■ **Assignment**
The entries below should be copied exactly and completely.

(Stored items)
_ _ _ _ _ _ _

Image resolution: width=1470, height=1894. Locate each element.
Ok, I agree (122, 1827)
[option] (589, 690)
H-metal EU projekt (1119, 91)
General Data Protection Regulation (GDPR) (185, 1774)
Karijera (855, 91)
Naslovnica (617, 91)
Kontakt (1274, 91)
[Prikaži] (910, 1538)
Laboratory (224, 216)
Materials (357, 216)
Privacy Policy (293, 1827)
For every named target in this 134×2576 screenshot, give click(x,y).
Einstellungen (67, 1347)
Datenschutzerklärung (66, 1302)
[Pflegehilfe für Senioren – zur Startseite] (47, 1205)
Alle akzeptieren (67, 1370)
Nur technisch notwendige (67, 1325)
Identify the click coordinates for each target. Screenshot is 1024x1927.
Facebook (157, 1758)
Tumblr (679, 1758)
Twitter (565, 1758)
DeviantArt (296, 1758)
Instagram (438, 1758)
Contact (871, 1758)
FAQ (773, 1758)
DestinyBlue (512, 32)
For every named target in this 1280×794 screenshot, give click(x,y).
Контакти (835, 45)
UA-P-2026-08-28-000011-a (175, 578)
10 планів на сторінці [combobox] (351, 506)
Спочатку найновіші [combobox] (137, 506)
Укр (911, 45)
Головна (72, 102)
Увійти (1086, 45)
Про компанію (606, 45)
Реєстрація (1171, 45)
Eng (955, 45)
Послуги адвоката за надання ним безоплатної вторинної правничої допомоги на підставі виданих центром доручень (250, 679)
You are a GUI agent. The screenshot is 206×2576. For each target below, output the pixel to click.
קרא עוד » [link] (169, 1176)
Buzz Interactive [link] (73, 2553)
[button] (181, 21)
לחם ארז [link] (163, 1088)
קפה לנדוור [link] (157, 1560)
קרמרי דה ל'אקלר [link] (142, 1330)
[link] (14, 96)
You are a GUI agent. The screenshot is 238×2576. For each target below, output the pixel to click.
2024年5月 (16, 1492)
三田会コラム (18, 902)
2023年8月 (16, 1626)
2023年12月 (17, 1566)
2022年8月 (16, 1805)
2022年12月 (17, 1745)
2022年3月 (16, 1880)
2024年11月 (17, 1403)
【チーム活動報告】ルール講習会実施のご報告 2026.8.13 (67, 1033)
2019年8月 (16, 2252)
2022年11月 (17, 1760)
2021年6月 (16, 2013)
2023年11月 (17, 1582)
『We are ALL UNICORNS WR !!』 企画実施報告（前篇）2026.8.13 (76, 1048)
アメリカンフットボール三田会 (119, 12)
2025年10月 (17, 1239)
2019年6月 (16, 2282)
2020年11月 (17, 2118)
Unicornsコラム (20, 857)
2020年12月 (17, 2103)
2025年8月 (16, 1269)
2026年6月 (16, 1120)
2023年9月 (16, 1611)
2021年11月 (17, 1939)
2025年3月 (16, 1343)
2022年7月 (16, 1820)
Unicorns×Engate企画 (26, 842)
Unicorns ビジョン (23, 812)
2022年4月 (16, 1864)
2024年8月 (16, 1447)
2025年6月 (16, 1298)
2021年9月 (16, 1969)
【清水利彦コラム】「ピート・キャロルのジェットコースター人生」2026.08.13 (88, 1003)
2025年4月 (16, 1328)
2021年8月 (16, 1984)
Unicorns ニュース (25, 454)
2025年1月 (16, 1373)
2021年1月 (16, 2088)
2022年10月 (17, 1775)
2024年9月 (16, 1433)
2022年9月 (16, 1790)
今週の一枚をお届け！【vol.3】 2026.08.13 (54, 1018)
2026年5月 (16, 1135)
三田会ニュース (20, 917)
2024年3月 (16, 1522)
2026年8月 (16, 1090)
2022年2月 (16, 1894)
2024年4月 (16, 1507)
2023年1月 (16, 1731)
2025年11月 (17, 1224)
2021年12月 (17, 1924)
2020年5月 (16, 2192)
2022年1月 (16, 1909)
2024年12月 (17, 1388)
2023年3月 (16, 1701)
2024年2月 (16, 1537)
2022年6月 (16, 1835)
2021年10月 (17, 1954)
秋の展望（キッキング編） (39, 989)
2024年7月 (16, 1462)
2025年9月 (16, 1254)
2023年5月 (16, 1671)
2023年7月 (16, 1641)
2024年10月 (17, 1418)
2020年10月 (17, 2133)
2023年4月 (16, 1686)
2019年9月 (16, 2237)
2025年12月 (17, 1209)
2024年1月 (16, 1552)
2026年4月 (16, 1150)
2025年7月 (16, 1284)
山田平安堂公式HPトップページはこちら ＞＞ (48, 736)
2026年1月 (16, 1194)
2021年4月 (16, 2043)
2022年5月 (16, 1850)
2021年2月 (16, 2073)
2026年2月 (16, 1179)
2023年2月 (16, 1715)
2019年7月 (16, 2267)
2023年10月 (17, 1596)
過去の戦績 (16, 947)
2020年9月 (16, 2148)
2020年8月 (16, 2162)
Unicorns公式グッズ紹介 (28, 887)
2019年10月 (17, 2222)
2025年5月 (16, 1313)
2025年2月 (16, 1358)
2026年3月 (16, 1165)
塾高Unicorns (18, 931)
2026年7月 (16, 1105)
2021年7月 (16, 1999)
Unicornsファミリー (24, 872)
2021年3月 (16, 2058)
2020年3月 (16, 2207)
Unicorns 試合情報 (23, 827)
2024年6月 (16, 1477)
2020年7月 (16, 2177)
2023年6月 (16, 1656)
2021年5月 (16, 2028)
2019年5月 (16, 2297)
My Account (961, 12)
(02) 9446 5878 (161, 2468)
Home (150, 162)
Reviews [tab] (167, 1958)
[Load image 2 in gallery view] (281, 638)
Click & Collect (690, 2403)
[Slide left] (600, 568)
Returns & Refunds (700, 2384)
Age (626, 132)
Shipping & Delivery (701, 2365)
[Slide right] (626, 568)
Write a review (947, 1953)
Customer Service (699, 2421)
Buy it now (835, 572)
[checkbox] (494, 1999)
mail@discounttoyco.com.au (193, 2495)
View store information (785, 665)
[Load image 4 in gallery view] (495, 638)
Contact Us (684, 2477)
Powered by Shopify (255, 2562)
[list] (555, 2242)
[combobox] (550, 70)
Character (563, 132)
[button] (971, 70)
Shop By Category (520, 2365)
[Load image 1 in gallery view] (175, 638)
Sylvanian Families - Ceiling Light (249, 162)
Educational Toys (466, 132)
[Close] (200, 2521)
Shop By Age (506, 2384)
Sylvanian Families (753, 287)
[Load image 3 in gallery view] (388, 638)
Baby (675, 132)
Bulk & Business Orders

_ _ _ _ _ _ _

■ **Worked solution**
Image resolution: width=1470, height=1894. Locate each element.
Ok, I agree (122, 1827)
[option] (589, 690)
H-metal EU projekt (1119, 91)
General Data Protection Regulation (GDPR) (185, 1774)
Karijera (855, 91)
Naslovnica (617, 91)
Kontakt (1274, 91)
[Prikaži] (910, 1538)
Laboratory (224, 216)
Materials (357, 216)
Privacy Policy (293, 1827)
For every named target in this 134×2576 screenshot, give click(x,y).
Einstellungen (67, 1347)
Datenschutzerklärung (66, 1302)
[Pflegehilfe für Senioren – zur Startseite] (47, 1205)
Alle akzeptieren (67, 1370)
Nur technisch notwendige (67, 1325)
Identify the click coordinates for each target. Screenshot is 1024x1927.
Facebook (157, 1758)
Tumblr (679, 1758)
Twitter (565, 1758)
DeviantArt (296, 1758)
Instagram (438, 1758)
Contact (871, 1758)
FAQ (773, 1758)
DestinyBlue (512, 32)
For every named target in this 1280×794 screenshot, give click(x,y).
Контакти (835, 45)
UA-P-2026-08-28-000011-a (175, 578)
10 планів на сторінці [combobox] (351, 506)
Спочатку найновіші [combobox] (137, 506)
Укр (911, 45)
Головна (72, 102)
Увійти (1086, 45)
Про компанію (606, 45)
Реєстрація (1171, 45)
Eng (955, 45)
Послуги адвоката за надання ним безоплатної вторинної правничої допомоги на підставі виданих центром доручень (250, 679)
You are a GUI agent. The screenshot is 206×2576. For each target below, output the pixel to click.
קרא עוד » [link] (169, 1176)
Buzz Interactive [link] (73, 2553)
[button] (181, 21)
לחם ארז [link] (163, 1088)
קפה לנדוור [link] (157, 1560)
קרמרי דה ל'אקלר [link] (142, 1330)
[link] (14, 96)
You are a GUI agent. The screenshot is 238×2576. For each target below, output the pixel to click.
2024年5月 (16, 1492)
三田会コラム (18, 902)
2023年8月 (16, 1626)
2023年12月 (17, 1566)
2022年8月 (16, 1805)
2022年12月 (17, 1745)
2022年3月 (16, 1880)
2024年11月 (17, 1403)
【チーム活動報告】ルール講習会実施のご報告 2026.8.13 (67, 1033)
2019年8月 (16, 2252)
2022年11月 (17, 1760)
2021年6月 (16, 2013)
2023年11月 (17, 1582)
『We are ALL UNICORNS WR !!』 企画実施報告（前篇）2026.8.13 (76, 1048)
アメリカンフットボール三田会 (119, 12)
2025年10月 (17, 1239)
2019年6月 (16, 2282)
2020年11月 (17, 2118)
Unicornsコラム (20, 857)
2020年12月 (17, 2103)
2025年8月 (16, 1269)
2026年6月 (16, 1120)
2023年9月 (16, 1611)
2021年11月 (17, 1939)
2025年3月 (16, 1343)
2022年7月 (16, 1820)
Unicorns×Engate企画 (26, 842)
Unicorns ビジョン (23, 812)
2022年4月 (16, 1864)
2024年8月 (16, 1447)
2025年6月 (16, 1298)
2021年9月 (16, 1969)
【清水利彦コラム】「ピート・キャロルのジェットコースター人生」2026.08.13 (88, 1003)
2025年4月 (16, 1328)
2021年8月 (16, 1984)
Unicorns ニュース (25, 454)
2025年1月 (16, 1373)
2021年1月 (16, 2088)
2022年10月 (17, 1775)
2024年9月 (16, 1433)
2022年9月 (16, 1790)
今週の一枚をお届け！【vol.3】 2026.08.13 (54, 1018)
2026年5月 (16, 1135)
三田会ニュース (20, 917)
2024年3月 (16, 1522)
2026年8月 (16, 1090)
2022年2月 (16, 1894)
2024年4月 (16, 1507)
2023年1月 (16, 1731)
2025年11月 (17, 1224)
2021年12月 (17, 1924)
2020年5月 (16, 2192)
2022年1月 (16, 1909)
2024年12月 (17, 1388)
2023年3月 (16, 1701)
2024年2月 (16, 1537)
2022年6月 (16, 1835)
2021年10月 (17, 1954)
秋の展望（キッキング編） (39, 989)
2024年7月 (16, 1462)
2025年9月 (16, 1254)
2023年5月 (16, 1671)
2023年7月 (16, 1641)
2024年10月 (17, 1418)
2020年10月 (17, 2133)
2023年4月 (16, 1686)
2019年9月 (16, 2237)
2025年12月 (17, 1209)
2024年1月 (16, 1552)
2026年4月 (16, 1150)
2025年7月 (16, 1284)
山田平安堂公式HPトップページはこちら ＞＞ (48, 736)
2026年1月 (16, 1194)
2021年4月 (16, 2043)
2022年5月 (16, 1850)
2021年2月 (16, 2073)
2026年2月 (16, 1179)
2023年2月 (16, 1715)
2019年7月 (16, 2267)
2023年10月 (17, 1596)
過去の戦績 (16, 947)
2020年9月 (16, 2148)
2020年8月 (16, 2162)
Unicorns公式グッズ紹介 (28, 887)
2019年10月 (17, 2222)
2025年5月 (16, 1313)
2025年2月 (16, 1358)
2026年3月 (16, 1165)
塾高Unicorns (18, 931)
2026年7月 (16, 1105)
2021年7月 (16, 1999)
Unicornsファミリー (24, 872)
2021年3月 (16, 2058)
2020年3月 (16, 2207)
Unicorns 試合情報 (23, 827)
2024年6月 (16, 1477)
2020年7月 (16, 2177)
2023年6月 (16, 1656)
2021年5月 (16, 2028)
2019年5月 (16, 2297)
My Account (961, 12)
(02) 9446 5878 (161, 2468)
Home (150, 162)
Reviews [tab] (167, 1958)
[Load image 2 in gallery view] (281, 638)
Click & Collect (690, 2403)
[Slide left] (600, 568)
Returns & Refunds (700, 2384)
Age (626, 132)
Shipping & Delivery (701, 2365)
[Slide right] (626, 568)
Write a review (947, 1953)
Customer Service (699, 2421)
Buy it now (835, 572)
[checkbox] (494, 1999)
mail@discounttoyco.com.au (193, 2495)
View store information (785, 665)
[Load image 4 in gallery view] (495, 638)
Contact Us (684, 2477)
Powered by Shopify (255, 2562)
[list] (555, 2242)
[combobox] (550, 70)
Character (563, 132)
[button] (971, 70)
Shop By Category (520, 2365)
[Load image 1 in gallery view] (175, 638)
Sylvanian Families - Ceiling Light (249, 162)
Educational Toys (466, 132)
[Close] (200, 2521)
Shop By Age (506, 2384)
Sylvanian Families (753, 287)
[Load image 3 in gallery view] (388, 638)
Baby (675, 132)
Bulk & Business Orders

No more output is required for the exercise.